A Chinook is like the mountains have farted, explained one Canadian, bluntly, a blast of warm air that rushes through the valleys along the eastern edges of the Rockies. It was the Chinook that was responsible for the massive temperature swings just before our arrival, apparently, and for resulting dire conditions on the hill. It was bulletproof – solid as anything anyone had ever ridden; the pistes were like an ice-rink, the off-piste like frozen mashed potatoes.

We tried our best. Trooped off with the trailer park crew, hacksaws in hand, in an optimistic attempt to build log slides. Drove to the nearest town – a liquor store, Wal Mart and A&W twenty minutes down an icy, hail-blown road – to find that the local street rail now began and ended in dirt. Jen and Nat even spent an afternoon digging the crystallised, crap excuse for snow to create a wallride up a particularly photogenic trailer, only to finally admit defeat. It was like trying to build something out of a dried-up Slurpie. With frozen gloves. In minus temperatures.

So we hung out in the trailer park, ate pizza and drank shots in the T-Bar Pub, which felt like our local ten minutes after first stepping inside. The problem with an undeveloped gem is that there’s not much to do when the weather won’t cooperate. It was in Castle that we first felt the force of Canadian friendliness, the locals happy to talk and eager to do whatever they could to help us out. The community atmosphere was inspiring, the total lack of pretension refreshing, and the potential obvious. But potential is sadly not enough when you’re itching to ride.

Resolved to return under better conditions, we repacked the car – this time, a slightly shorter process – and headed on out. A chatty woman in the WalMart said that the snow was a little better west over the pass in Fernie. We crossed fingers and prayed for snow.

Fernie

Fernie is the party town of the eastern Canadian Rockies, apparently. “You guys been to Fernie yet?” was the second question on every Canadian’s tongue, shortly after asking if they could help us. “You’ll love it/Didn’t you love it?” they would continue. “Fernie’s a party town, man.”

We weren’t looking for a party town; we were looking for snow. Pulling into the icy parking lot of the Pinnacle Ridge apartments, the outlook didn’t look great. “There’s snow forecast for the mountain tonight,” said the woman at the front desk and the guy who drove all the way across town to show us how to work the lock, helpfully.

We appreciated their optimism, but seeing as the slopes of Fernie resort tumble down practically into the town, and that it didn’t even seem close to snowing where we stood – shivering in the cold, surrounded by frozen chop – we didn’t hold out much hope.

> **PROVIDED MATERIAL**
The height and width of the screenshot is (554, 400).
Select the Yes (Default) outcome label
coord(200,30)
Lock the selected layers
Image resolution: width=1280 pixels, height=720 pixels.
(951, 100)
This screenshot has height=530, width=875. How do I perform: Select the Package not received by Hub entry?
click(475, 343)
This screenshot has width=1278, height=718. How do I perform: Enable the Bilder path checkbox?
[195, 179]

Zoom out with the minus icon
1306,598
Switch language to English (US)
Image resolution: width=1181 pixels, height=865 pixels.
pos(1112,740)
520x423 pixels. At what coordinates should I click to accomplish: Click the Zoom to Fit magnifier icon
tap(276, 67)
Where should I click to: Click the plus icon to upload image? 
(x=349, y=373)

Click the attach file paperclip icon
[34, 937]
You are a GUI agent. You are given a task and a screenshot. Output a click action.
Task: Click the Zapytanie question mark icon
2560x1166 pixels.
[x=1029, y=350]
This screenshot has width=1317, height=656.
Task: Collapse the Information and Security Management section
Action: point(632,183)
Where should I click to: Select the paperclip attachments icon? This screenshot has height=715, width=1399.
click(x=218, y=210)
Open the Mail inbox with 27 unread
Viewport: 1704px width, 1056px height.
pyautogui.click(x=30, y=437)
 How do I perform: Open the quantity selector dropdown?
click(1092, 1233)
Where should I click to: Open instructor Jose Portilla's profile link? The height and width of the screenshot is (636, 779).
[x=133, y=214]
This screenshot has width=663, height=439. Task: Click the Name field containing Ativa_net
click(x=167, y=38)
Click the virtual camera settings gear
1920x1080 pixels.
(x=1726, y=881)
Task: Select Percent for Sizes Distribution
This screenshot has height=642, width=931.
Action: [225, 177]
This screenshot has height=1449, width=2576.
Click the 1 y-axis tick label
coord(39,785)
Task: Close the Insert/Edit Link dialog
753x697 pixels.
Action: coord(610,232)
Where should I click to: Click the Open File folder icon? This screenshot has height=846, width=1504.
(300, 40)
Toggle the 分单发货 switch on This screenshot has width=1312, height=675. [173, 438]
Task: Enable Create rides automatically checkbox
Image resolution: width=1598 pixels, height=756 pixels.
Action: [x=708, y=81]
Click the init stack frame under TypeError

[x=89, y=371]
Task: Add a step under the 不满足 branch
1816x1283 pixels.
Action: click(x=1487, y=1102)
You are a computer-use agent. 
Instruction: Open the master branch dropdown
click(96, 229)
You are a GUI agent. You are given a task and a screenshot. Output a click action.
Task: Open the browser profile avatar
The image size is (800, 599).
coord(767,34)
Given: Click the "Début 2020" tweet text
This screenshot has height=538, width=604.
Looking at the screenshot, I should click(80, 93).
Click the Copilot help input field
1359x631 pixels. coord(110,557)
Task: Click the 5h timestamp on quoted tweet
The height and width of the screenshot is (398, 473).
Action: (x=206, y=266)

> **TASKS TO CARRY OUT**
• 1. Using the travel account of Castle and Fernie, say whether each statement agrees with it: (a) the nearest town was a twenty-minute drive away; (b) Jen and Nat succeeded in building a wallride up a trailer; (c) the woman at the front desk said snow was forecast for the mountain that night. Answer yes or no for each, quoting the words that decide it.
• 2. List every business that the travel account of Castle and Fernie names in the nearest town.

> **IN RESPONSE**
• 1.
(a) Yes: "twenty minutes down an icy, hail-blown road"
(b) No: "only to finally admit defeat"
(c) Yes: "“There’s snow forecast for the mountain tonight,” said the woman at the front desk"

• 2. A liquor store, Wal Mart, A&W